Warwick – Forschende der University of Warwick und des National Research Council Canada haben einen Ansatz vorgestellt, der die Kommunikation zwischen Qubits über größere Distanzen auf einem Halbleiterchip ermöglichen soll. Das Konzept der „Quantum Phononic Links“ (QPLs) nutzt Schallwellen-ähnliche Gitterschwingungen (Phononen) als quantenmechanischen Bus.
Die Arbeit basiert auf kompressiv verspanntem Germanium auf Silizium (cs-GoS). In diesem Material sind Loch-Spin-Qubits besonders empfindlich für Schwingungen in der dünnen Germaniumschicht.
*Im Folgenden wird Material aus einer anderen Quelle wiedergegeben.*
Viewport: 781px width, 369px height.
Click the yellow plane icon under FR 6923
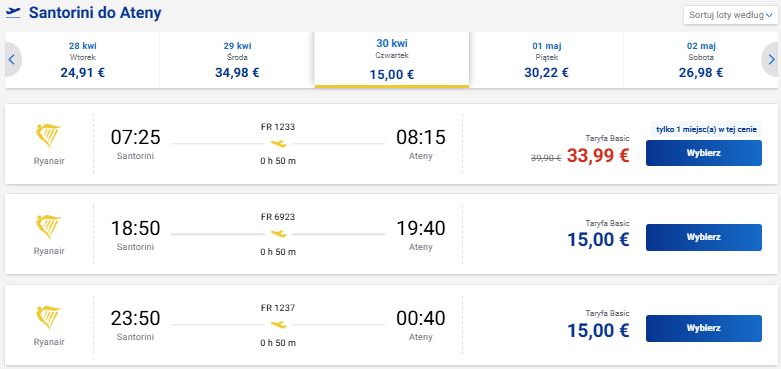coord(278,234)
Durch gezielte Steuerung dieser Phononen soll Quantinformation zwischen Qubits ausgetauscht werden können – auch über Entfernungen von bis zu 300 Millimetern, also über einen gesamten Chip.
Im Unterschied zu Ansätzen mit Mikrowellen oder extern erzeugten akustischen Oberflächenwellen sind die QPLs direkt in das Halbleitermaterial integriert und mit etablierten Fertigungsverfahren kompatibel. Die Forschenden um Dr. Maksym Myronov sehen darin einen kompakten und skalierbaren Weg für künftige Quantenprozessoren.
Die Ergebnisse wurden in der Fachzeitschrift APL Quantum veröffentlicht (DOI: 10.1063/5.0332643).